There has been heavy military involvement with the pipeline and oilfields. The Sudanese army has of course been involved, but there are also plausible reports of Chinese army soldiers, and mercenaries from Malaysia and Branch Heritage, an offshoot of the celebrated Executive Outcomes. Local warlords are no doubt also being employed. Such facts as who is hiring what soldiers and which soldiers are depopulating the villages and which merely defending oil facilities are hazy, and the oil companies do not grant the access needed by independent reporters to find out how deeply they might be implicated in the atrocities.
In Nairobi, Kenya on 23 October,1999, U.S. Secretary of State Madeleine Albright said, "We have our sanctions, but other countries are engaged in what they're calling a critical dialogue and are looking at ways to help them expand their oil drilling.
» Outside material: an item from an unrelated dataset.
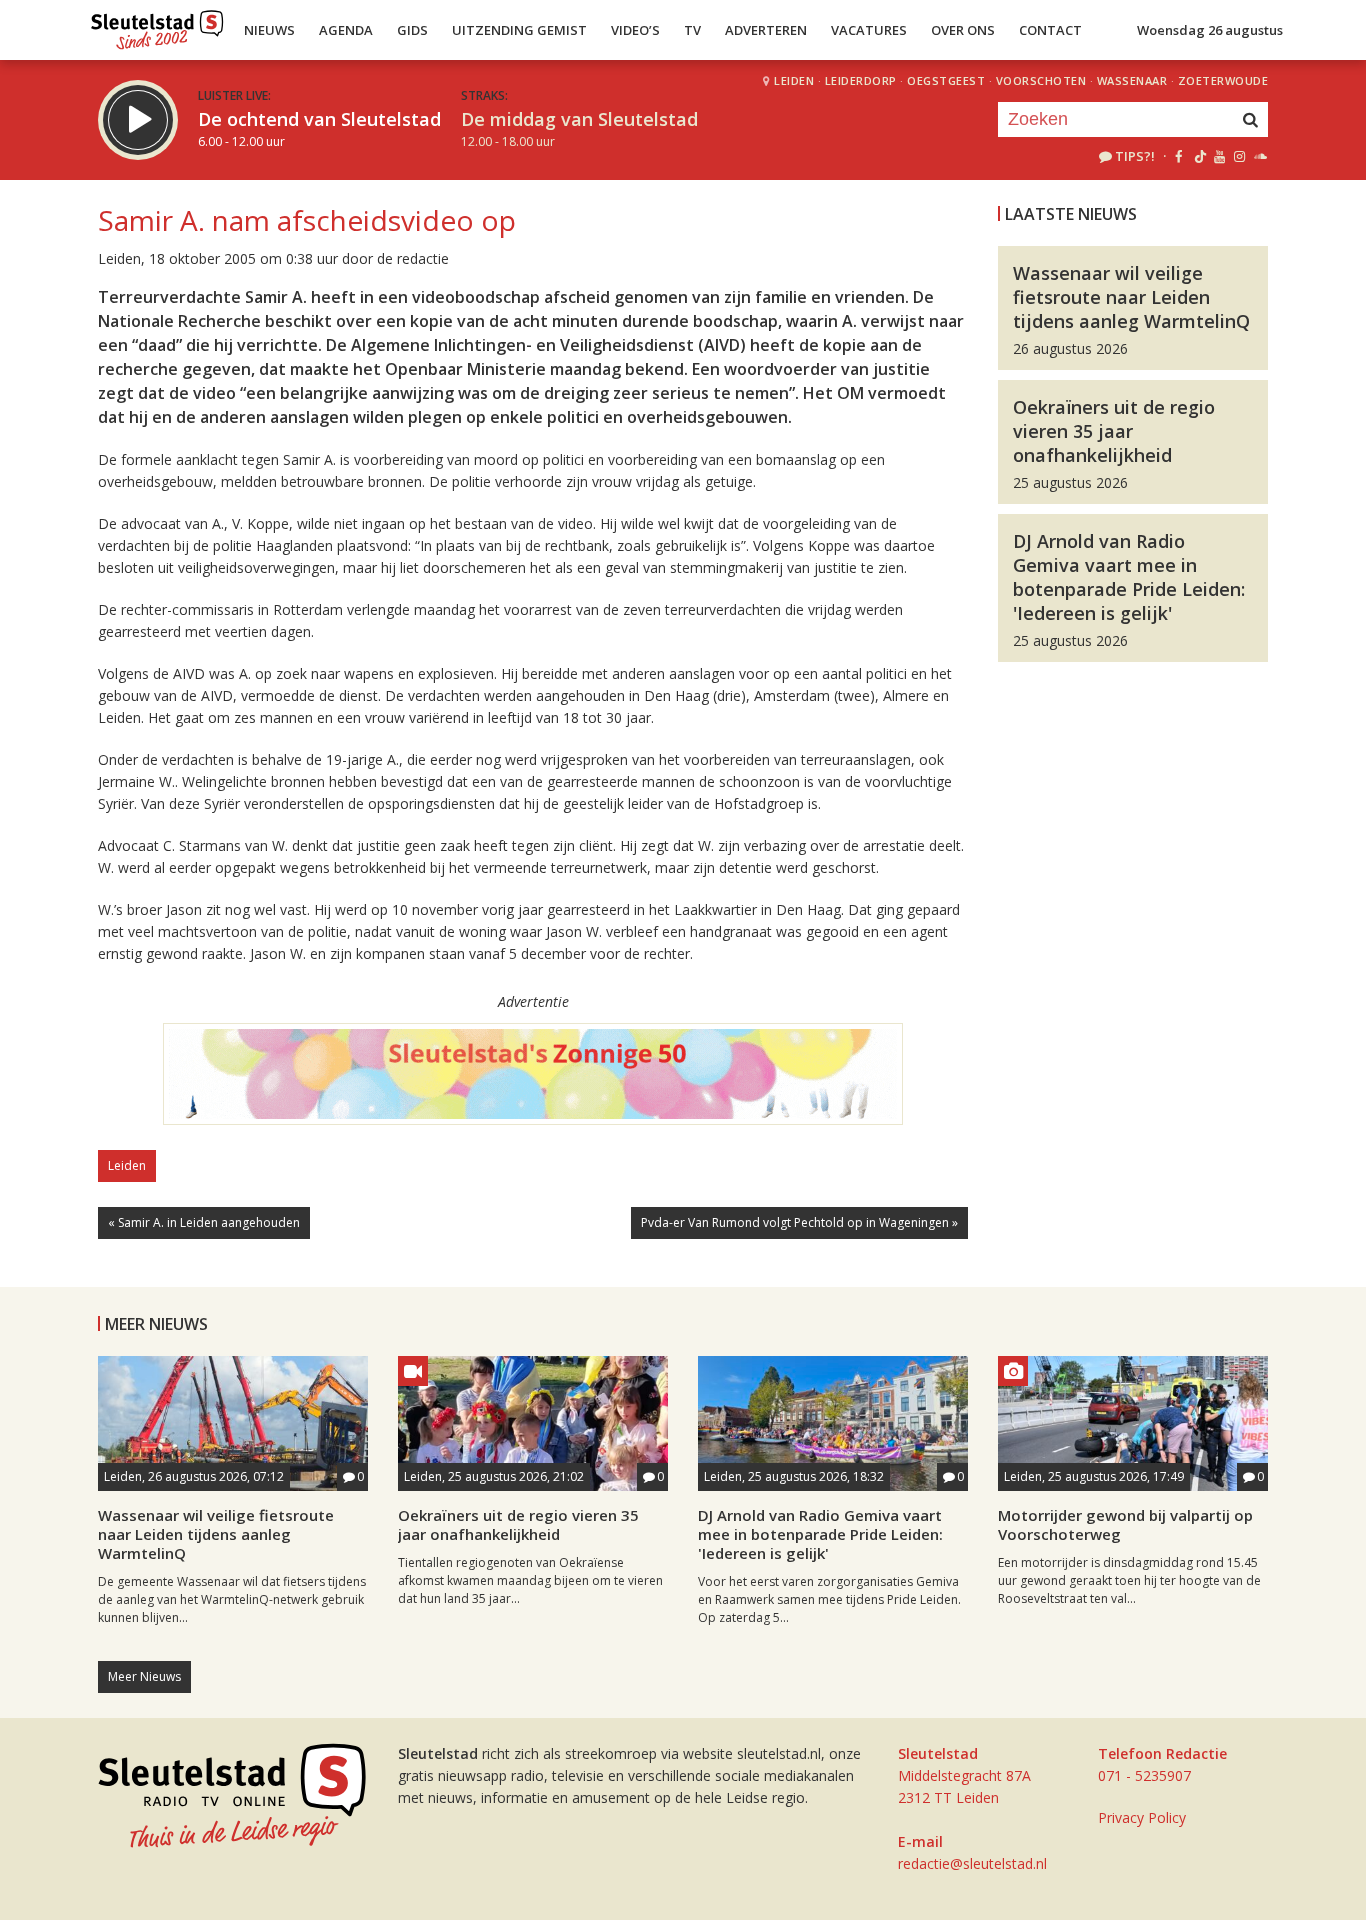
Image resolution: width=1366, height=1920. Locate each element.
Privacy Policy (1142, 1817)
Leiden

We're going to have to talk to some of our allies about ways to put pressure on Khartoum." ( http://www.security-policy.org/papers/1999/99-C132.html)
"Doing business with GNPOC or Sudapet, like doing business with the Government of Sudan, carries criminal penalties of up to $500,000 per violation for corporations and up to $250,000 for individuals, as well as imprisonment of up to 10 years. Civil penalties of up to $11,000 per violation may be imposed administratively by Treasury's Office of Foreign Assets Control (OFAC)." However, the U.S. Treasury immediately gave special exemptions to China National Petroleum Corporation, Petronas, and Talisman, which are 95% of GNPOC. (Casey Institute, " 'Classic Clinton': Like Canada, U.S. refuses to Sanction Sudan's Foreign Oil Partners -- But Pretends to Do So," Publications of the Center for Security Policy No. 00-F 10, 16 February 2000, http://www.security-policy.org/papers/2000/00-F10.html.)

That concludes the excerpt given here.